[1]:
%matplotlib inline
import numpy as np
import scipy.stats as stats
import matplotlib.pyplot as plt
import seaborn as sns

Monte Carlo Methods

Broadly, any simulation that relies on random sampling to obtain results falls into the category of Monte Carlo methods. Another common type of statistical experiment is the use of repeated sampling from a data set, including the bootstrap, jackknife and permutation resampling. Often, they are combined, as when we use a random set of permutations rather than the full set of permutations, which grows as \(O(n!))\) and is typically infeasible. What Monte Carlo simulations have in common is that they are typically more flexible but also more computationally demanding than methods based on asymptotic results. Because of their flexibility and the inexorable growth of computing power, I expect these computational simulation methods to only become more popular over time.

Setting the random seed

In any probabilistic simulation, it is prudent to set the random number seed so that results can be replicated

[2]:
np.random.seed(123)

Bootstrap

The bootstrap is commonly used to estimate statistics when a closed form solution may not exist.

[3]:
# For example, what is the 95% confidence interval for
# the 10th percentile of this data set if you didn't know how it was generated?
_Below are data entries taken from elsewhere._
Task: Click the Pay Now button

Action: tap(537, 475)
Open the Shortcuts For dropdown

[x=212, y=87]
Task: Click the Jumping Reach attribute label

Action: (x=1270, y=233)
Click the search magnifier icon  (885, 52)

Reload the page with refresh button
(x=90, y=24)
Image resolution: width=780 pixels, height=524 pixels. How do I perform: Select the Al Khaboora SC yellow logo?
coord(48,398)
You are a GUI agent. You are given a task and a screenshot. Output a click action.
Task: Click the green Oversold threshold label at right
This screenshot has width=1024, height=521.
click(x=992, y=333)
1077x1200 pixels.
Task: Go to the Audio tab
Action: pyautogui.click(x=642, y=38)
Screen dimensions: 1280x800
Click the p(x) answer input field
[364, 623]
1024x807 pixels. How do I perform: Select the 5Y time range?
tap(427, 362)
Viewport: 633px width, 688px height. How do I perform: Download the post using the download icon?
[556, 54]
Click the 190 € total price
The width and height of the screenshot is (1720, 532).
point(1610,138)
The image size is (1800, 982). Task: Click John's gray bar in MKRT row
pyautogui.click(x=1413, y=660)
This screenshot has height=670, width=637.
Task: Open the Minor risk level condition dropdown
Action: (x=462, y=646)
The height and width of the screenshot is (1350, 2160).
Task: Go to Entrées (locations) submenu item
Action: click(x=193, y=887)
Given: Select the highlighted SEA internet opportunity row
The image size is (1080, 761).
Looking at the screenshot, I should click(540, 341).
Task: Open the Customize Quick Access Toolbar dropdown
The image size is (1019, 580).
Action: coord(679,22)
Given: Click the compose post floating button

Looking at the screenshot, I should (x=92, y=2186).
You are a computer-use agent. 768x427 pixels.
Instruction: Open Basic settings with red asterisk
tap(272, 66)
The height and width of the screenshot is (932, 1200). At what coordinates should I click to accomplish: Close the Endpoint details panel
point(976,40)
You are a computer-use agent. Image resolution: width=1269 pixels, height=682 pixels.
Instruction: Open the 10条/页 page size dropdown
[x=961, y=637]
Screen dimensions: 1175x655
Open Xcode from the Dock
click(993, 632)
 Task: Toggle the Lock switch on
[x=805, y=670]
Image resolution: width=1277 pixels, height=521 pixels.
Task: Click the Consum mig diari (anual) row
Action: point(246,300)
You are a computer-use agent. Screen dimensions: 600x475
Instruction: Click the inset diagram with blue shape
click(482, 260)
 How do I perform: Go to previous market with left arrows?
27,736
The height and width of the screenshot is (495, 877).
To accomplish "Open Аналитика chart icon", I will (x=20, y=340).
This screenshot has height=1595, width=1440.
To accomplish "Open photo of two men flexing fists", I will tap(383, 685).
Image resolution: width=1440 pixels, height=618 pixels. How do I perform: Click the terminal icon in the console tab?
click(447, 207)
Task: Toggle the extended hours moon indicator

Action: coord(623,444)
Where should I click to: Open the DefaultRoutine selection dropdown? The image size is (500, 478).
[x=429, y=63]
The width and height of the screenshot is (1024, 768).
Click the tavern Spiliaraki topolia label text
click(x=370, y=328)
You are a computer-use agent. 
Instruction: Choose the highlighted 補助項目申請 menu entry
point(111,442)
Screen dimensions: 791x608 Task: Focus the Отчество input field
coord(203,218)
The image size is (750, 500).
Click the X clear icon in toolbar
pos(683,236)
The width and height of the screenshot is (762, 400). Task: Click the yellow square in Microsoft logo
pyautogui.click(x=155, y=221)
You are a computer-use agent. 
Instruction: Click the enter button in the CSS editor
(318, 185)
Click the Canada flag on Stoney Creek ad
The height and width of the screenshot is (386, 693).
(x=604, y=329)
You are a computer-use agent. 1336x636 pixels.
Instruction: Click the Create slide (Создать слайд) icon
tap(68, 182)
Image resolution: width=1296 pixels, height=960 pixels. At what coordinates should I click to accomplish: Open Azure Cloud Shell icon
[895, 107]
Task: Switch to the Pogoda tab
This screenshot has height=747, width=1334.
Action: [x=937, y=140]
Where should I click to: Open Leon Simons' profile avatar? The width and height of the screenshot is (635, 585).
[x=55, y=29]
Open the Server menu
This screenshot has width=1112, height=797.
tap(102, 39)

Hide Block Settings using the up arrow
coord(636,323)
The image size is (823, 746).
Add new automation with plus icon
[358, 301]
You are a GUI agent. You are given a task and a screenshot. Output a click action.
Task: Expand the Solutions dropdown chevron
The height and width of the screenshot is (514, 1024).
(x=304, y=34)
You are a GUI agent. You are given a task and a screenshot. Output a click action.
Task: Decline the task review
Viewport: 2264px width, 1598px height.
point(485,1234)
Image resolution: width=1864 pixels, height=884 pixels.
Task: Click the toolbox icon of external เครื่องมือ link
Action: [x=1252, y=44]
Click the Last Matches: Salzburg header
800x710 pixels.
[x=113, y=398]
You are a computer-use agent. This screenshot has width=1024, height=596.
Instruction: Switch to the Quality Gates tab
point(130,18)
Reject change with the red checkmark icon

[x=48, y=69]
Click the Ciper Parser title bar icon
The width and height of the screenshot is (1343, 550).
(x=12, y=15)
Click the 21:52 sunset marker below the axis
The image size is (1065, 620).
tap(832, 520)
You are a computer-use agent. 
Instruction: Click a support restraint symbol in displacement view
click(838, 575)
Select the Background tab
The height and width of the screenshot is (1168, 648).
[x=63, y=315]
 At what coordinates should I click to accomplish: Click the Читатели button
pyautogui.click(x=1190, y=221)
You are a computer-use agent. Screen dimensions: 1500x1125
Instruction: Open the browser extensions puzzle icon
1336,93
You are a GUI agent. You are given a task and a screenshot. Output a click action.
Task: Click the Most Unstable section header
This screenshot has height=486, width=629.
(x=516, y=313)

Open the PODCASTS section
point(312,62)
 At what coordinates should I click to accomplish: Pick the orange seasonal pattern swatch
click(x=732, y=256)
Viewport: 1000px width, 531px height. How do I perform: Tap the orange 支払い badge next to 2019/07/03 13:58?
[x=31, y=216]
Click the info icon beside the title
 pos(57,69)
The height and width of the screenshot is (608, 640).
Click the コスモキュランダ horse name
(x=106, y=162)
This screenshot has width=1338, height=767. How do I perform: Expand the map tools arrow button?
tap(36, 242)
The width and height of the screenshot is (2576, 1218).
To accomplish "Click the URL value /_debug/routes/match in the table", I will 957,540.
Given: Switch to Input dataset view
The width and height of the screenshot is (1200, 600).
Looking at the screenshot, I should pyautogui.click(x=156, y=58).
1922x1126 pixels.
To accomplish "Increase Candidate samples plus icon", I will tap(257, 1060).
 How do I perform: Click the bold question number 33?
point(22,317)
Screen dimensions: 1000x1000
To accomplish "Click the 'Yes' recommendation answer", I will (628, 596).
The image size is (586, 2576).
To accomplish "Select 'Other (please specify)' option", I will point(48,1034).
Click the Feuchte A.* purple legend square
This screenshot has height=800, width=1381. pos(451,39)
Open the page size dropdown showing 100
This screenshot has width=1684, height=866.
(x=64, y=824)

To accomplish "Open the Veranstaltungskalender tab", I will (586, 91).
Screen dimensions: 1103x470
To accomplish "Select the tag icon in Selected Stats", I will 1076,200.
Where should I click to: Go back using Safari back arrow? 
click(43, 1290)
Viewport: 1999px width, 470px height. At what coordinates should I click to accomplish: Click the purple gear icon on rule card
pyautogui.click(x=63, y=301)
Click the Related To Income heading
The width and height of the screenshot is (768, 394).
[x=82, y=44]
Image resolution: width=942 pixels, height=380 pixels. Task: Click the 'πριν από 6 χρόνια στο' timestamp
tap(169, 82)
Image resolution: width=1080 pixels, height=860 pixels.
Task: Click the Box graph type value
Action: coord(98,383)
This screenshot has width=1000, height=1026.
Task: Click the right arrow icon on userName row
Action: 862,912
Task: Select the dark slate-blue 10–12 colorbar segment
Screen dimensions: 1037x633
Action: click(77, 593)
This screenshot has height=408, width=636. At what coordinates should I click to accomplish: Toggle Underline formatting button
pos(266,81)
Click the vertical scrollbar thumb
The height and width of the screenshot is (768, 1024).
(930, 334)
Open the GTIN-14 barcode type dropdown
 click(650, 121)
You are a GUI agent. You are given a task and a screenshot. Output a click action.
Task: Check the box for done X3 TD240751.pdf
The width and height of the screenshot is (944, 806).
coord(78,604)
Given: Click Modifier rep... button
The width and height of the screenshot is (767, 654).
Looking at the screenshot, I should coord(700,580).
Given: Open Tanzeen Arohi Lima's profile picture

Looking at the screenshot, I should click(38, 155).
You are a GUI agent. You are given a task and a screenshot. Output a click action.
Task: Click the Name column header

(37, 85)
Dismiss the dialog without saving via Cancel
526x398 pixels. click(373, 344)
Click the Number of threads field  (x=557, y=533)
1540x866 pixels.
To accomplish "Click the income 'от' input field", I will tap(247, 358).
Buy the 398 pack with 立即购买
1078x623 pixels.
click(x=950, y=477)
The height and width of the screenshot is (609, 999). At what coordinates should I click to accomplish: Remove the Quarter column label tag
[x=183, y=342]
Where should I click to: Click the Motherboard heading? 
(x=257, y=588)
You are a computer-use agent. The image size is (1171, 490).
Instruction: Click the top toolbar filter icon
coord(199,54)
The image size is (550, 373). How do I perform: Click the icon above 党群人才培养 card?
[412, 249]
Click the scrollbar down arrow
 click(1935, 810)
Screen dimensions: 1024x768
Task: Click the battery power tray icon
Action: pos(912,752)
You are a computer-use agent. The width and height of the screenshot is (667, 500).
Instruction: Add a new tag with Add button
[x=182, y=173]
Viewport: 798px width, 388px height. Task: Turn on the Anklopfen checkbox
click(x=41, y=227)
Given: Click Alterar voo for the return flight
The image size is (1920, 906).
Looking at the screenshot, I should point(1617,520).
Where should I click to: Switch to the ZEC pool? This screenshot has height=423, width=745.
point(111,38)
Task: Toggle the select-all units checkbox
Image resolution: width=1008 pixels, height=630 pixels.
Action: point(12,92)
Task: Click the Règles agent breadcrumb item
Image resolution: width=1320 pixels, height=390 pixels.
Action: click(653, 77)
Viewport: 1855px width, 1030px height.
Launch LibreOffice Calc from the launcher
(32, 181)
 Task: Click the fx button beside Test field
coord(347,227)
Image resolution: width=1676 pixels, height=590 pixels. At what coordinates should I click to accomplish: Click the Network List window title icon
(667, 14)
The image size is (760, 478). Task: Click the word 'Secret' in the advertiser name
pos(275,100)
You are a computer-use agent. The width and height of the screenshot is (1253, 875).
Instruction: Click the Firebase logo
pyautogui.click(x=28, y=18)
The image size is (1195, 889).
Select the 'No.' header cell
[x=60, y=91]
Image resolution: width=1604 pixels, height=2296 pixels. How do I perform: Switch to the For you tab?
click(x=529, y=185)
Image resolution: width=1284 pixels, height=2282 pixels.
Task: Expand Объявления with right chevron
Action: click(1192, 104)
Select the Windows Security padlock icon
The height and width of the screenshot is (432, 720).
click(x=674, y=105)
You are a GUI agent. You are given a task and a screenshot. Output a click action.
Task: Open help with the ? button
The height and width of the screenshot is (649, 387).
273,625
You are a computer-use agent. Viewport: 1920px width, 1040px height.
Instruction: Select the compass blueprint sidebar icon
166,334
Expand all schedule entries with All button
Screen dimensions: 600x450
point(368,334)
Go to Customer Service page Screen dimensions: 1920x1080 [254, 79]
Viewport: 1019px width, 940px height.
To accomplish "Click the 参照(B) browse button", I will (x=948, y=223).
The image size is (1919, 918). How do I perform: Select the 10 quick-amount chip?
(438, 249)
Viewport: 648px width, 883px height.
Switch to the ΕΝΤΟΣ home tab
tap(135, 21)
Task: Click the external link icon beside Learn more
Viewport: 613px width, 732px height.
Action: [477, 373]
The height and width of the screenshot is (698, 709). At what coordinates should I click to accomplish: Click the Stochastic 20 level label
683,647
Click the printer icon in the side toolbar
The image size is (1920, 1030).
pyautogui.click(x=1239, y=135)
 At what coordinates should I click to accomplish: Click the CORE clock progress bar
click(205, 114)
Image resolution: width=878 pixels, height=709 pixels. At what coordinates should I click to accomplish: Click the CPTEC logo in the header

x = np.concatenate([np.random.exponential(size=200), np.random.normal(size=100)])
plt.hist(x, 25, histtype='step', linewidth=1)
pass

../_images/notebooks_S14C_Monte_Carlo_Methods_5_0.png
[4]:
n = len(x)
reps = 10000
xb = np.random.choice(x, (n, reps))
mb = np.percentile(xb, 10, axis=0)
mb.sort()

lower, upper = np.percentile(mb, [2.5, 97.5])
sns.kdeplot(mb)
for v in (lower, upper):
    plt.axvline(v, color='red')
../_images/notebooks_S14C_Monte_Carlo_Methods_6_0.png

Permutation resampling

For flexible hypothesis testing

Suppose you have two data sets from unknown distributions and you want to test if some arbitrary statistic (e.g the 7th percentile) is the same in the two data sets - what can you do?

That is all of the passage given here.